• [EXERCISE] Every line between the top of the data below and the line with "Next (99, 1654)", both ends included, must be retyped exactly.

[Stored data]
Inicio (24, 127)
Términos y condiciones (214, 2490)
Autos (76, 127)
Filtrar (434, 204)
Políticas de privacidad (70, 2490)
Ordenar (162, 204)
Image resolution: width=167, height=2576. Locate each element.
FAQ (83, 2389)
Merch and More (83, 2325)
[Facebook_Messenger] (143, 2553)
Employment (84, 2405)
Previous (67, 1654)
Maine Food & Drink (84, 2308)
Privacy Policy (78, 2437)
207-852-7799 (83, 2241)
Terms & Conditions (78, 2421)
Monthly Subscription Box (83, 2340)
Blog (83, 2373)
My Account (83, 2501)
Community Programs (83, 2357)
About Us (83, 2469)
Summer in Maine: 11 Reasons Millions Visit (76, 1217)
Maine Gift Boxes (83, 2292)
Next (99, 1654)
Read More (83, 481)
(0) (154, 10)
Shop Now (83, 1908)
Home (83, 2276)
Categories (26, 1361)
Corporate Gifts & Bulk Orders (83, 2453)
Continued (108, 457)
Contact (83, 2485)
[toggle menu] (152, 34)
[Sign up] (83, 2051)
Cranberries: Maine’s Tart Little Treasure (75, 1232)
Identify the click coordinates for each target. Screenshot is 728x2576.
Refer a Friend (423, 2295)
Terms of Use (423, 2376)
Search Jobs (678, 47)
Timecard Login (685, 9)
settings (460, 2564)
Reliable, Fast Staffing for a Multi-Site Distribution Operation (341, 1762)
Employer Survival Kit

• [OUTPUT FOR THIS EXERCISE]
Inicio (24, 127)
Términos y condiciones (214, 2490)
Autos (76, 127)
Filtrar (434, 204)
Políticas de privacidad (70, 2490)
Ordenar (162, 204)
Image resolution: width=167, height=2576. Locate each element.
FAQ (83, 2389)
Merch and More (83, 2325)
[Facebook_Messenger] (143, 2553)
Employment (84, 2405)
Previous (67, 1654)
Maine Food & Drink (84, 2308)
Privacy Policy (78, 2437)
207-852-7799 (83, 2241)
Terms & Conditions (78, 2421)
Monthly Subscription Box (83, 2340)
Blog (83, 2373)
My Account (83, 2501)
Community Programs (83, 2357)
About Us (83, 2469)
Summer in Maine: 11 Reasons Millions Visit (76, 1217)
Maine Gift Boxes (83, 2292)
Next (99, 1654)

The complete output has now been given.